Statements in this press release relating to future status or circumstances, including statements regarding future performance, growth and other trend projections and the other benefits of the Offer, are forward-looking statements. These statements may generally, but not always, be identified by the use of words such as “anticipates”, “intends”, “expects”, “believes”, or similar expressions. By their nature, forward-looking statements involve risk and uncertainty because they relate to events and depend on circumstances that will occur in the future. There can be no assurance that actual results will not differ materially from those expressed or implied by these forward-looking statements due to many factors, many of which are outside the control of the Bidder and Rolling Optics.

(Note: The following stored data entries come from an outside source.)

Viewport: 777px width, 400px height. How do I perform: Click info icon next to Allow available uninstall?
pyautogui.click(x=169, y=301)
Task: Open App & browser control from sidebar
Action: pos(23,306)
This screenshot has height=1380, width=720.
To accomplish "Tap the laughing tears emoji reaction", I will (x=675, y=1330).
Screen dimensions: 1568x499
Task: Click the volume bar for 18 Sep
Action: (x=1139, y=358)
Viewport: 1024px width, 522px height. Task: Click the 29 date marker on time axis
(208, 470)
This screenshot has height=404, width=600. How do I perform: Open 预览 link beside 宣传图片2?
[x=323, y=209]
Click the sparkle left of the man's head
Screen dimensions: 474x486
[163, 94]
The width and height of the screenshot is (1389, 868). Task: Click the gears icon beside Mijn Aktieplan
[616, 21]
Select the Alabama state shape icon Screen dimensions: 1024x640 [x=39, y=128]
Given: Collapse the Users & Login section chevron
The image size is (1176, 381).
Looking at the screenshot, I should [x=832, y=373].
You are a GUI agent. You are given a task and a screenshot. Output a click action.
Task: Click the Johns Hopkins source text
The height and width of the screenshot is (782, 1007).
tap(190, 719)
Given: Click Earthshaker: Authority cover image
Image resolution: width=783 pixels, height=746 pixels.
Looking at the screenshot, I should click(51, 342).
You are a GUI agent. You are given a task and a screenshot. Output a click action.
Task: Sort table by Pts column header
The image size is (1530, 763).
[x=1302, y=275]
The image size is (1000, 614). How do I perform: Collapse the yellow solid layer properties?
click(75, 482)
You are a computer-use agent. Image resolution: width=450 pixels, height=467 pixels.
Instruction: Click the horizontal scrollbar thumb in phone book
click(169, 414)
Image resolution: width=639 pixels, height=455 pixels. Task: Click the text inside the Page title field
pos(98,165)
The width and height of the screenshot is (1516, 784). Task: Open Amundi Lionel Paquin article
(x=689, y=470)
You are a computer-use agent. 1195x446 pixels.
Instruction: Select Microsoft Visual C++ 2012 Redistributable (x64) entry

Any such forward-looking statements speak only as of the date on which they are made, and the Bidder has no obligation (and undertakes no such obligation) to update or revise any of them, whether as a result of new information, future events or otherwise, except for in accordance with applicable laws and regulations.

[1] If Rolling Optics pays dividends or makes any other distributions to shareholders, for which the record date occurs prior to the settlement of the Offer, the Offer Price will be reduced accordingly.

[2]In total kSEK 43,382. Adjusted, as applicable, to reflect the time of payment and exchange rate effects between SEK and EUR which is due to the fact that the promissory note underlying the Preference Shares was issued in EUR. If Rolling Optics pays dividends or makes any other distributions to holders of Preference Shares prior to the settlement of the Offer, the offered price per Preference Share will be reduced accordingly.

[3] Assuming that the Offer Price supersedes the volume-weighted average Share price during the period 22 March 2023 – 4 April 2023 and the subscription price corresponding to 70 percent of the Offer Price. The offered consideration for the Warrants represents a premium of approximately: 650 percent compared to the closing price of the Warrants on Nasdaq First North Growth Market on 13 January 2023, 556 percent compared to the volume-weighted average price of the Warrants during the last 30 trading days prior to the announcement of the Offer, and 400 percent compared to the volume-weighted average price of the Warrants during the last 90 trading days prior to the announcement of the Offer.

[4] Based on 189,821,938 Shares, which is the total number of issued Shares in Rolling Optics, 14,609,064 Preference Shares and 13,333,333 outstanding Warrants.